I am not sure if I understand your question correctly. Clearing the cache is the last thing I'd like to do, because that may impact the performance.
By 'huge change', do you mean it is a breaking change, not because the amount of code to be changed? I see |
I'd graph the memory growth and clear if it gets close to too big. not sure why it's growing forever but it could with huge grammar (SQL?) and long running server. Huge change means possibly breaking, possibly slower, and too much for me to consider doing. |
Correct. Tons of huge SQL queries and long running server. |
Looks like Presto faces similar issue: trinodb/trino#3186 |
We have long running servers with large queries too.
Do we consider changing the DFA array to a different structure? Also allowing flexible cache/structure for DFA states? So that we could try to plugin external cache(like redis) to help? |
@xuanziranhan Typically when the DFA is getting very large, one or more rules in the DFA is requiring long lookahead to make the decision. ANTLR only caches the minimum amount of information necessary to make decisions for the actual inputs seen since the last time the DFA was cleared.

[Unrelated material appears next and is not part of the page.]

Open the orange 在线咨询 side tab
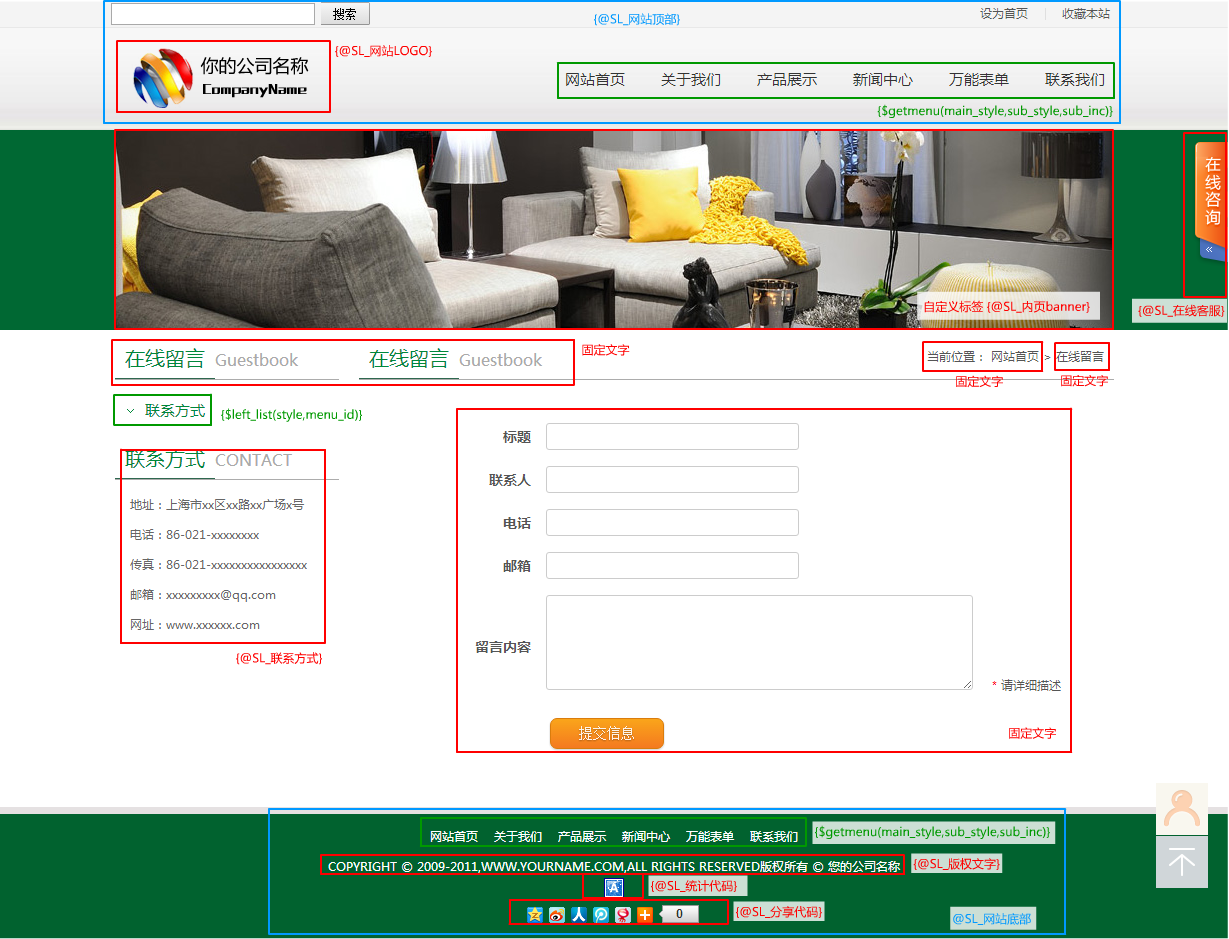Image resolution: width=1229 pixels, height=939 pixels. coord(1211,191)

Restructuring the rules to reduce lookahead in those cases could also reduce the DFA size. Another option you might try is using my optimized fork of ANTLR. It contains some logic to reduce the size of the cached DFA for some common cases we've seen. It often doesn't matter in practice, but for the edge cases where a grammar happens to fall into a specific pattern which is very bad in the reference version of ANTLR but closely matches the optimizations in my fork, you could see an order of magnitude working set reduction or better. |
After using an antlr generated parser to process several files, the JVM eventually throws an out of memory exception. Analyzing the heap show the PredictionContextCache containing a HashMap with over 1 million items. There needs to be some (hopefully thread safe) way to clear this cache between runs.